Of course you can also attempt to roll your own hot-backup system, since most cloud platforms allow you to spin up servers and copy data easily. But this seems more appropriate for a disaster recover scenario, than a business continuity one.
Design your services to tolerate variance in responsiveness at any level of the stack. Cotenancy means you cannot control what others are doing with your underlying shared resources in the cloud. Therefore VoIP provider Twilio puts is succinctlym to succeed you need to:
- Make a request, if that request returns a transient error or doesn’t return within a short period of time (the meaning of short depends on your application).
- Retry the request to another instance of the service
- Keep retrying within the tolerance of the upstream service.
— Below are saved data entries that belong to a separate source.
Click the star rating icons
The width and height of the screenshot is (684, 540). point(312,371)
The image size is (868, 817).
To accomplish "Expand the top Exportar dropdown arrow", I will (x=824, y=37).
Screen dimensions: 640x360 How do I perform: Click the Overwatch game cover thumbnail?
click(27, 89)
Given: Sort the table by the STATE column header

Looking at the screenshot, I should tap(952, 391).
The consequences of not doing this are slow latencies and lock-ups exposed to your end users.
One of the advantages of the cloud is that it is easy to spin up and deploy new instances of your service. SmugMug proudly exclaims:
Any of our instances, or any group of instances in an AZ, can be “shot in the head” and our system will recover
By which they mean services are stateless and individual server instances are disposable and replaceable. When one dies, simply re-spawn!
Even when all else fails, and your system is unable to respond to a request despite all of your design for failure, you must still respond. Netflix embraces this philosophy.
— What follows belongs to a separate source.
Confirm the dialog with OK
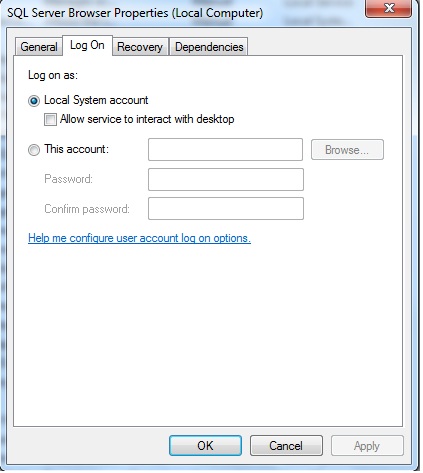The image size is (423, 473). [205, 446]
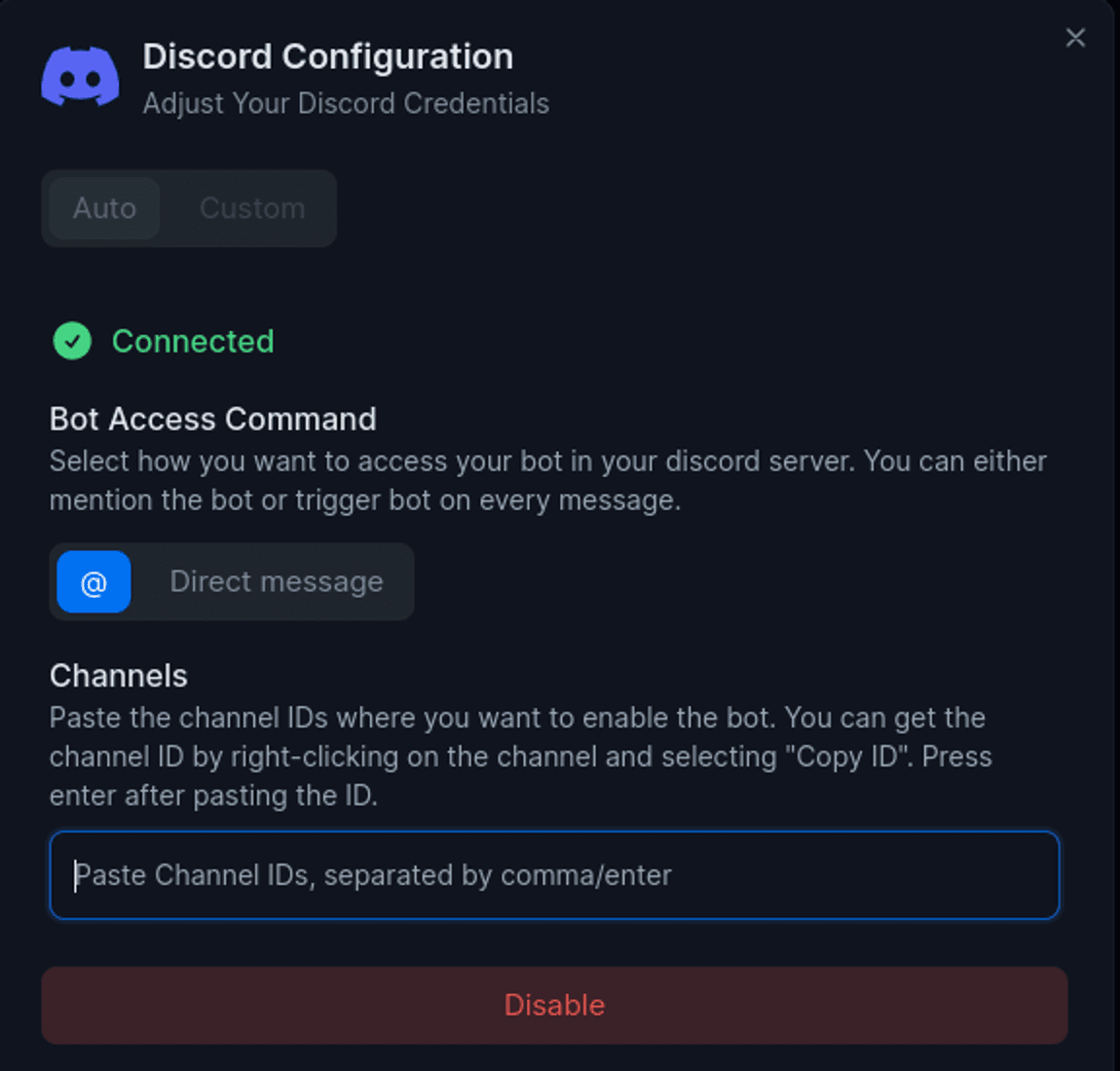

Each system has to be able to succeed, no matter what, even all on its own.[…] If our recommendations system is down, we degrade the quality of our responses to our customers, but we still respond. We’ll show popular titles instead of personalized picks. If our search system is intolerably slow, streaming should still work perfectly fine.
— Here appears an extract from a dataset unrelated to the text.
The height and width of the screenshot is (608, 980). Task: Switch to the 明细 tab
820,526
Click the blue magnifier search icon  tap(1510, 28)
Oh yeah, this is a testing blog, right? 🙂
Continuing with our friends from Netflix, they employee two excellent test strategies for Cloud services:
- Netflix Tests in Production (yay!) by employing a set of scripts called Chaos Monkey, to randomly disable service instances in their production AWS deployment. This is Destructive Testing. This is Fault Injection on steroids. This is smart since you know there will be failures, better to understand what your system will do on your terms than on the upcoming catastrophe’s.
- Netflix also tests with full (or near full) scale AWS deployments of their services. The elasticity of the cloud means you can easily spin this up and then divert a copy of customer traffic to it, shadowing your production systems while you learn and investigate on the test system.
And while the Cloud Provider has an obligation to keep you updated on the status of the underlying Cloud. You too have a responsibility to the users of your service. SmugMug considers part of their success at surviving the AWS outage was customer communication and incident management:
We updated our own status board, and then I tried to work around the problem…. 5 minutes [later] we were back in business
The Cloud offers powerful capabilities and cost savings to service providers. If you want to tap into these, and maintain a reliable and fault tolerant service, then Design for Failure.